In dismissing these tendentious explanations so breezily—so breezily that they receive not even a mention—Wajahat Ali is absolutely right. So are the countless other commentators, Muslim and not, who have belatedly come to the conviction that if bad ideas permeate communities (virtual and real), their effect is not incidental but decisive. Ali has, in fact, been direct in his acknowledgment of the role of belief in some contexts. Others have treated it as an embarrassment, especially in their own communities. In the neighborhoods that were targets of recruitment by ISIS, community leaders emphasized nonideological causes publicly. But they all knew, on some level, that ideas mattered, and any parents who detected a whisper of ISIS ideology in their household understood that it was as deadly as bubonic plague.

Almost two years ago, I opined, meekly, that Sebastian Gorka was not wrong about everything. I complimented him for noting the role of jihadist ideology, and then roasted him for botching the particulars of that ideology. Gorka’s view of jihad is monolithic; he believes, erroneously, that “radical Islam” is a vast and united front against which the next patriotic generation should prepare to fight. In fact, jihadism is a complicated network, with mutually antagonistic elements (Hezbollah and al-Qaeda, say) and even some elements that aren’t violent at all.

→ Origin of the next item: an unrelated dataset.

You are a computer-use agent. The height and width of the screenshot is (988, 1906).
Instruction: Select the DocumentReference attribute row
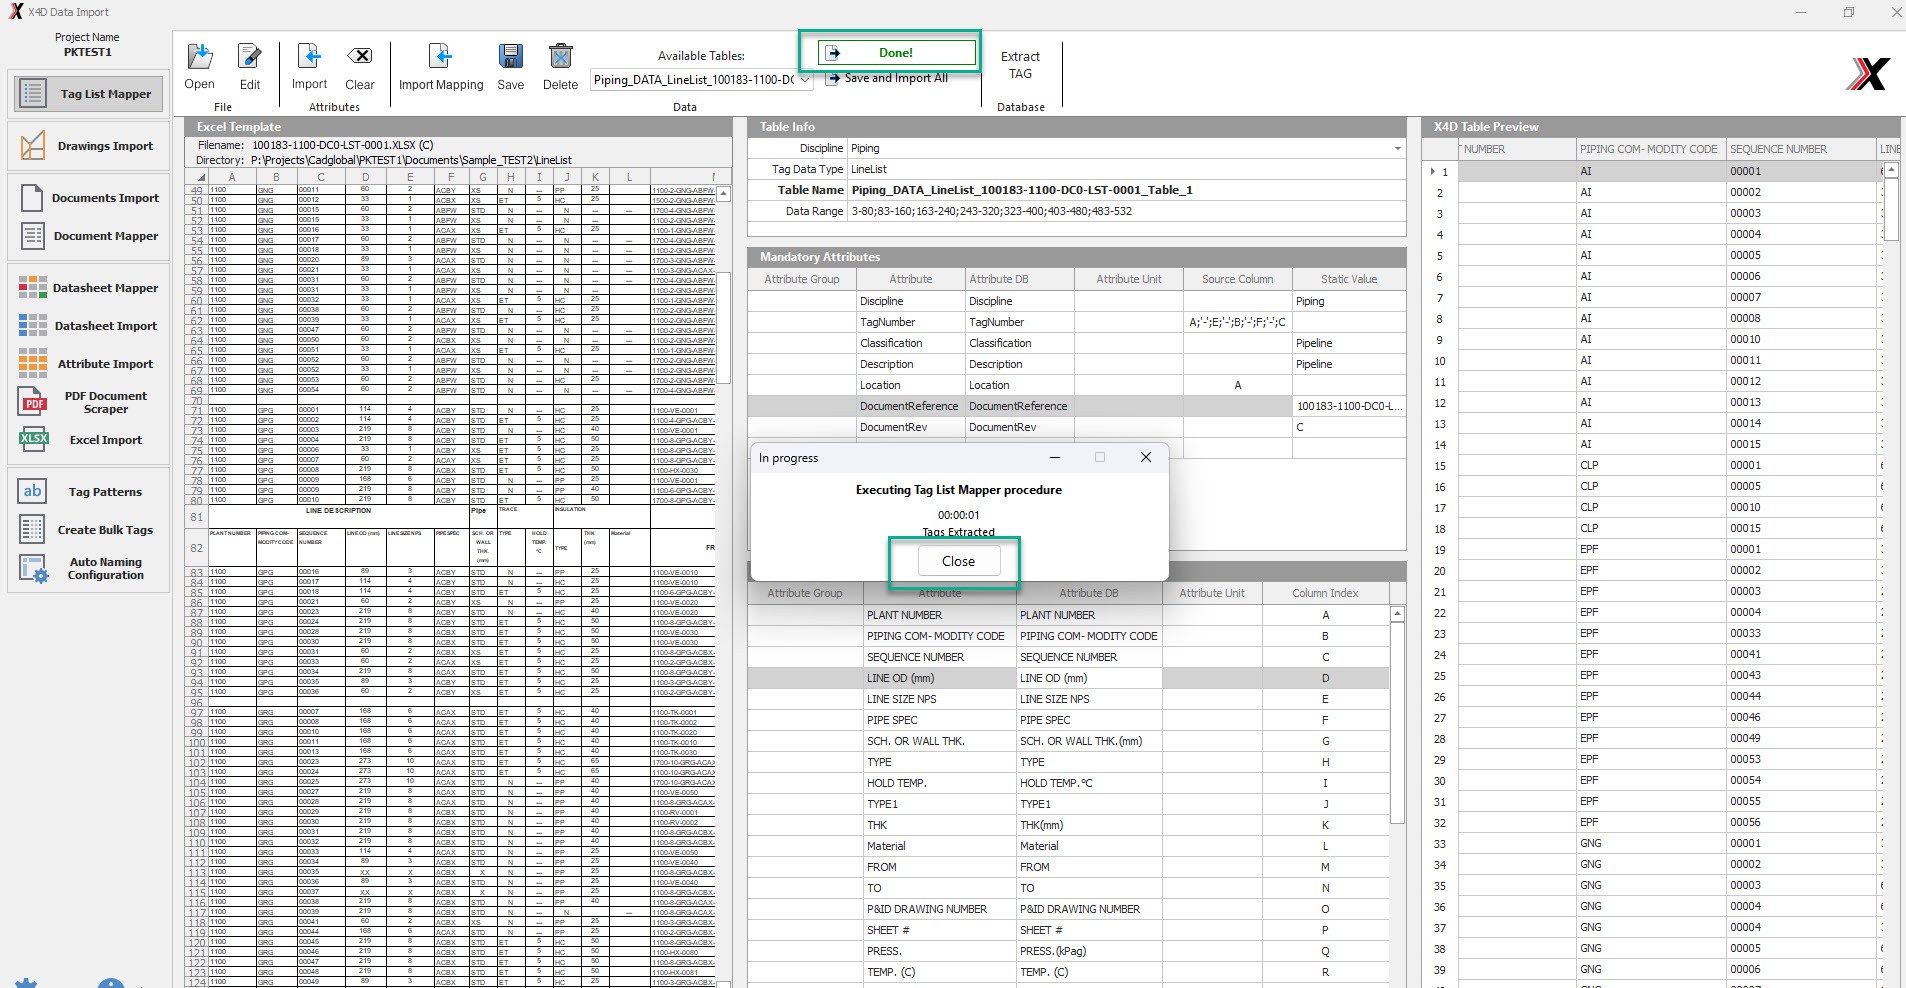click(x=1077, y=406)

I regret that the commentators post-Christchurch are imitating Gorka’s main virtue as well as his signature flaw. The transposition is astonishing. Gorka treats Hezbollah like al-Qaeda and the Muslim Brotherhood like Hizb al-Tahrir—all different Islamist groups, with salient resemblances; his post-Christchurch doppelgängers seem ready to treat Tarrant like Trump, and Trump like Tarrant. In The New York Times, Omer Aziz accused the neuroscientist and atheist Sam Harris, as well as the Canadian psychologist and lobster enthusiast Jordan Peterson, of complicity in mass murder for objecting to what they argued are overbroad applications of the word Islamophobia. C. J. Werleman, a columnist for Middle East Eye, tweeted last weekend that “ISIS appeals to roughly 0.0000001% of Muslims,” whereas “right-wing extremism represents the views and attitudes of roughly 30-40% of white people.”

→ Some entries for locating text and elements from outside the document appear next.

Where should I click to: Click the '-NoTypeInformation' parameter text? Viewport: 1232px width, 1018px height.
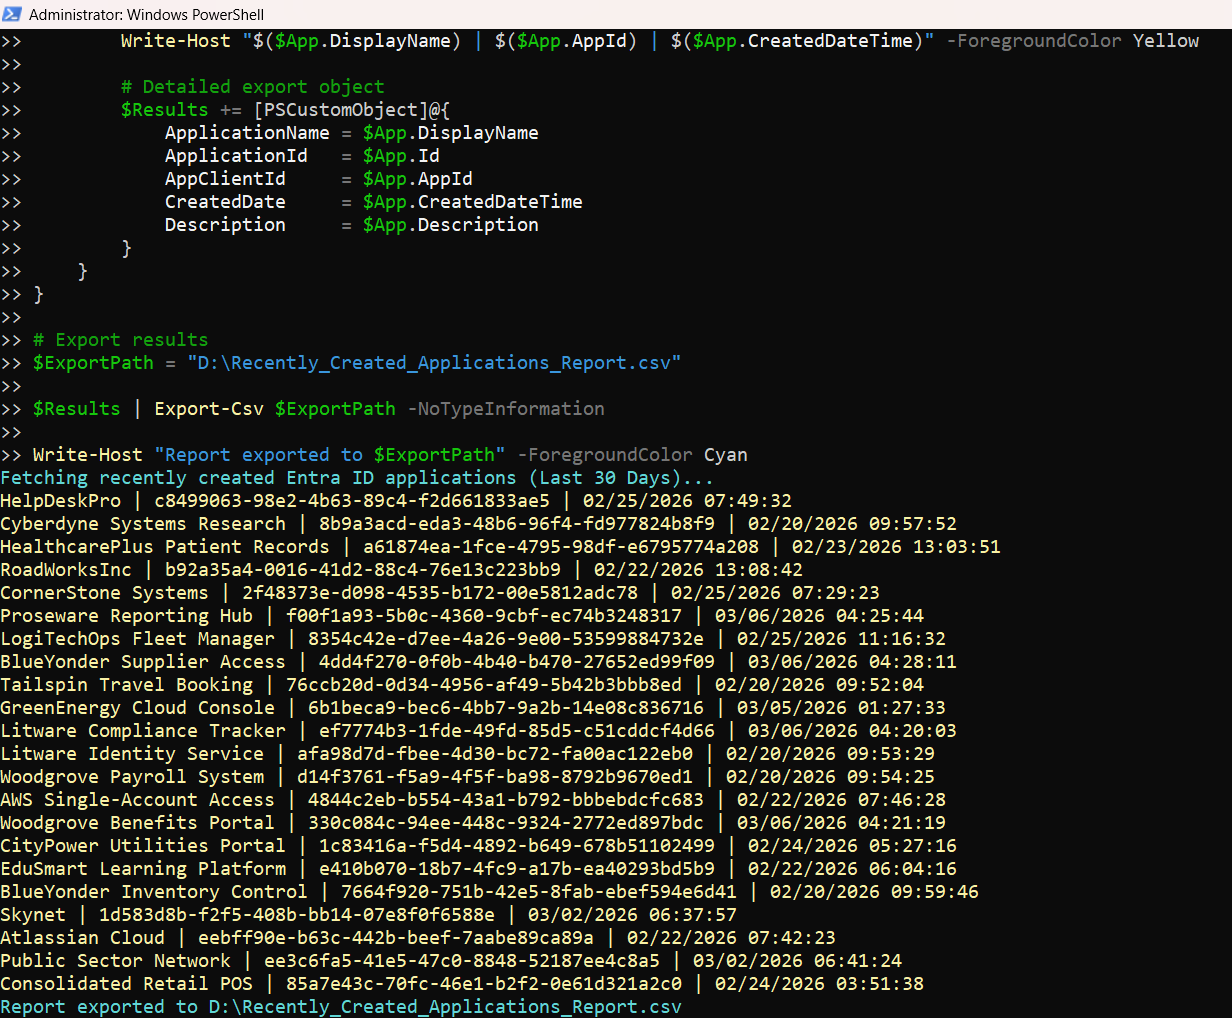click(x=505, y=409)
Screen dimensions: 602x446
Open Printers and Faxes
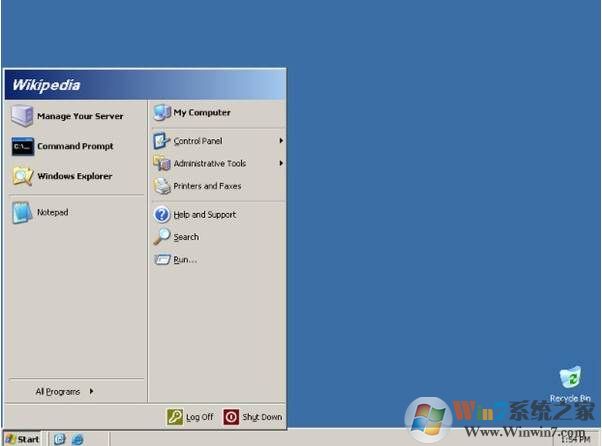click(x=206, y=186)
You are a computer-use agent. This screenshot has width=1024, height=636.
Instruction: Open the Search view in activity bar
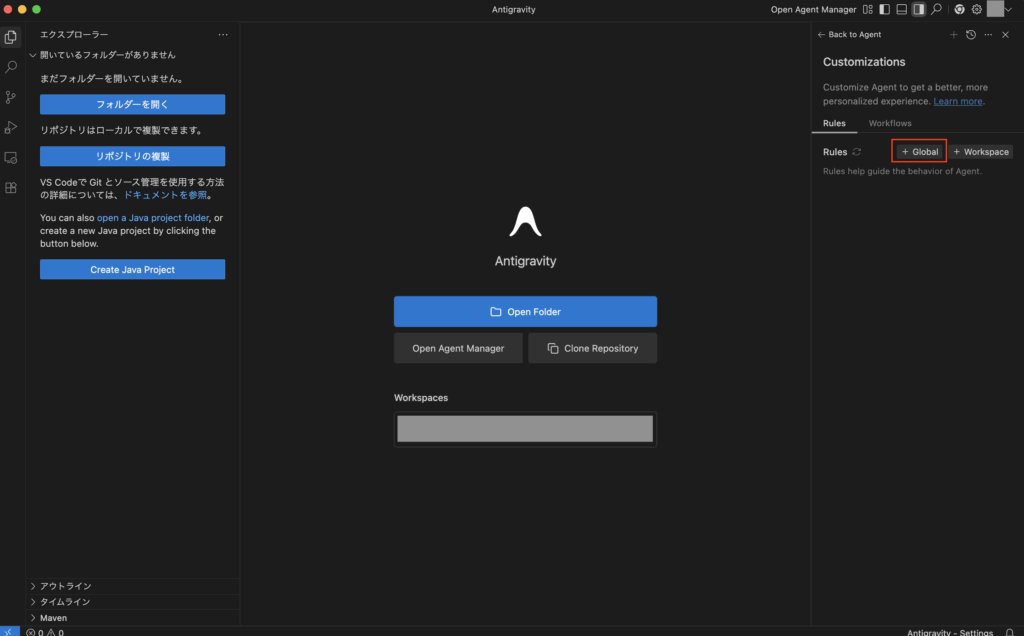click(11, 67)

If we cannot distinguish Harris and Peterson from Richard Spencer, let alone Brenton Tarrant, then our problems are bad indeed. (Among those problems is arithmetic: 0.0000001 percent of the world’s 1.8 billion Muslims is 1.8 Muslims, a substantial undercount of ISIS’s adherents, even when you round up to a whole number.) Harris and Peterson seem to think America under Barack Obama was a good place and getting better; this view is not compatible with fascism. To support Donald Trump (which Harris and Peterson in any case do not) is not to support the slaughter of Muslims in New Zealand. Just as there are many, many steps between believing in Sharia law and following ISIS, there are countless shades of difference between, say, supporting a border wall and wanting to snipe at Mexicans along the Rio Grande. If sharing a cause with ISIS or Tarrant makes you uncomfortable, perhaps it should. But it does not make you guilty of every crime they committed.

To differentiate on an ideological spectrum is hard. But to fail to differentiate leads to catastrophic blunders. If you blindly swat at enemies, and blindly extend courtesies to friends, the predictable result is that your friends get swatted and your enemies indulged. They may not send thank-you notes, but I promise they are grateful.